--- Data for analysis Enclosed Below ---

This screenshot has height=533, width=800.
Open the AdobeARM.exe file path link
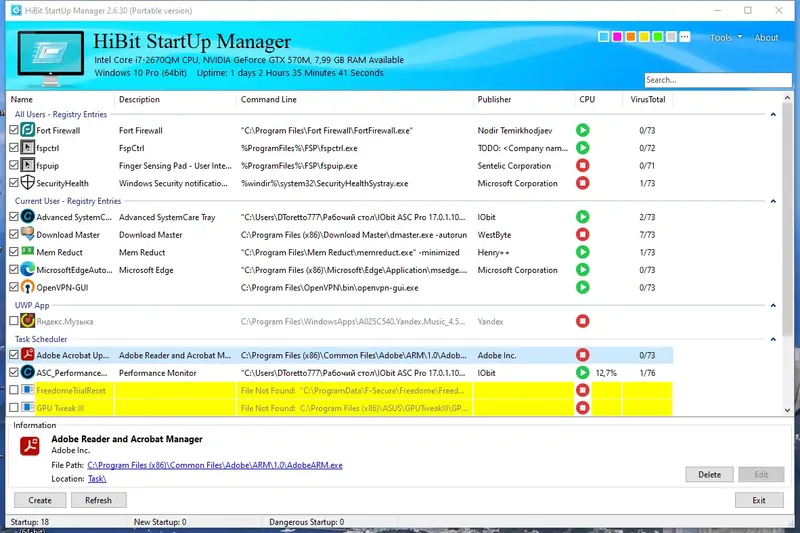(215, 465)
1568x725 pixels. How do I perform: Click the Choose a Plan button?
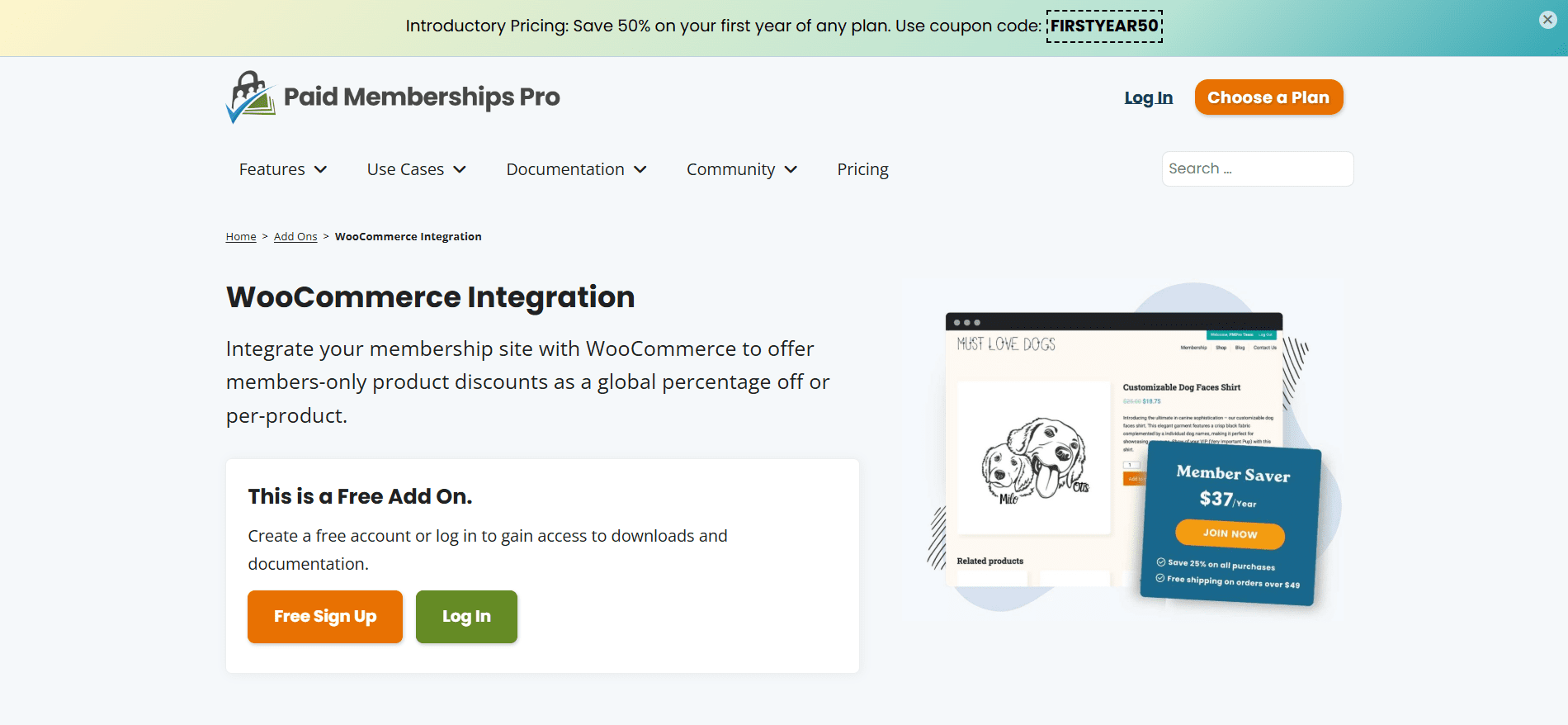coord(1268,97)
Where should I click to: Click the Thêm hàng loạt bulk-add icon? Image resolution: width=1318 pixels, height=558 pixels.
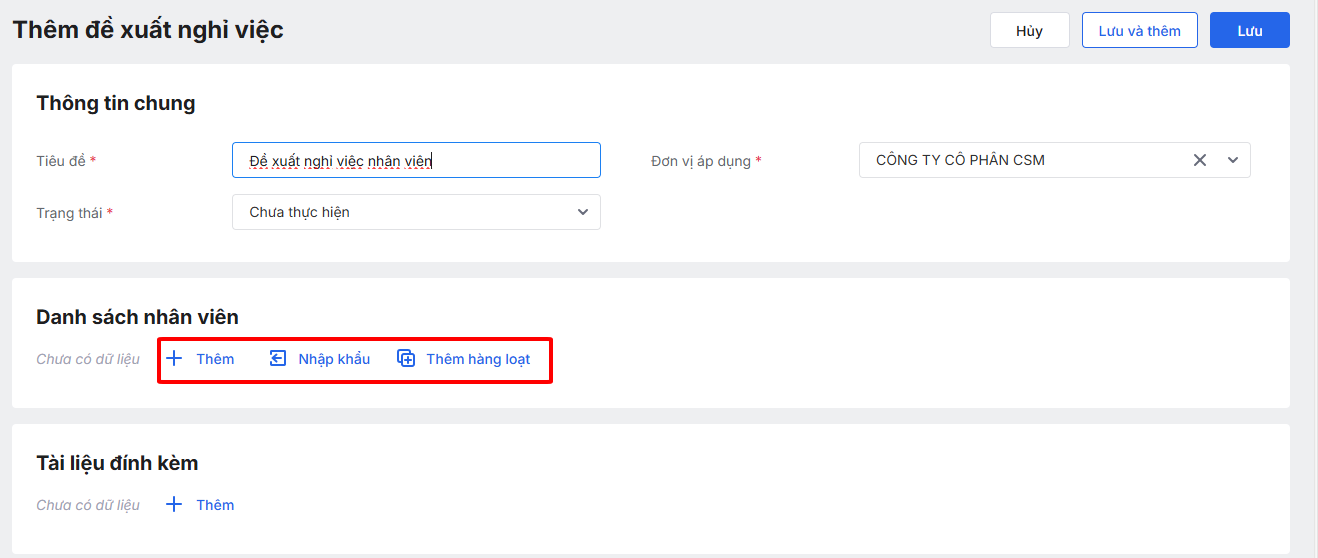point(406,359)
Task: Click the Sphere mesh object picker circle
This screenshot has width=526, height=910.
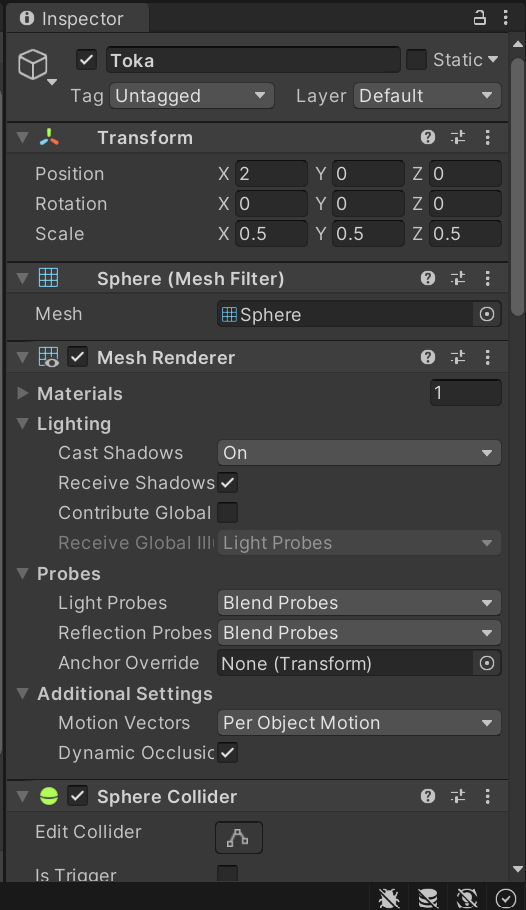Action: pos(487,315)
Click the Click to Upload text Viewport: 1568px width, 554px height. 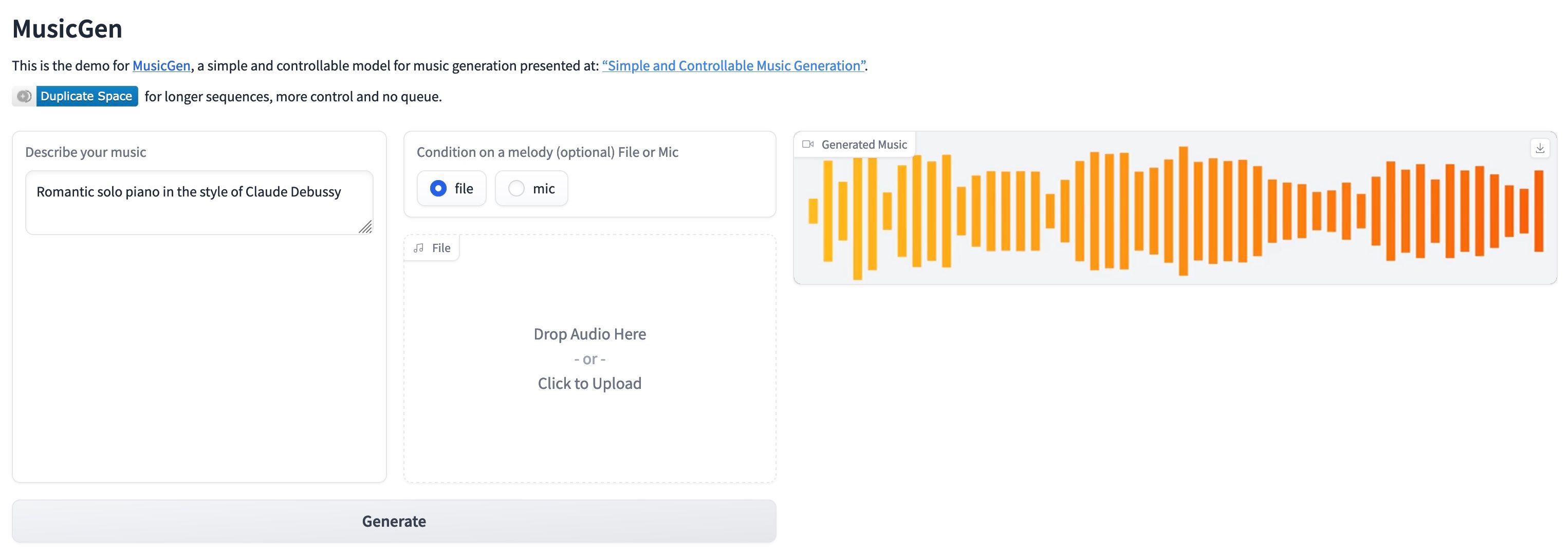click(589, 383)
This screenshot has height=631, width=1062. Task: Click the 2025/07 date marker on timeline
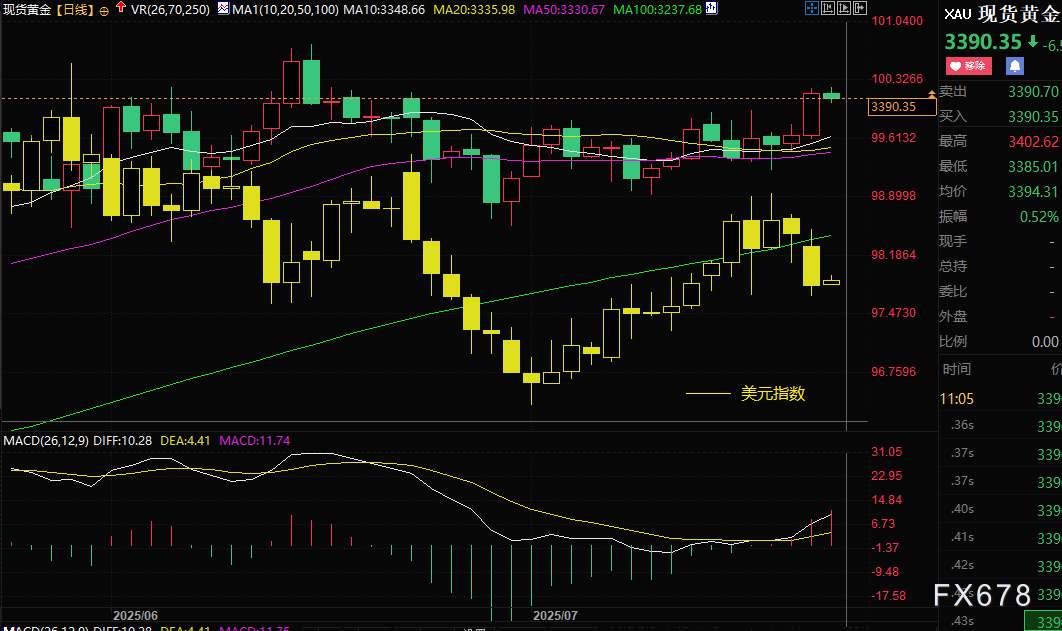click(x=555, y=615)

--- End of Enclosed Data for analysis ---

◆ What is required: Pictures stay out. Print the data exactly, from its first line through the line containing "Task: Click the Sphere".

◆ Answer section:
This screenshot has height=533, width=800.
Open the AdobeARM.exe file path link
(215, 465)
1568x725 pixels. How do I perform: Click the Choose a Plan button?
coord(1268,97)
Where should I click to: Click the Thêm hàng loạt bulk-add icon? Image resolution: width=1318 pixels, height=558 pixels.
point(406,359)
Task: Click the Sphere mesh object picker circle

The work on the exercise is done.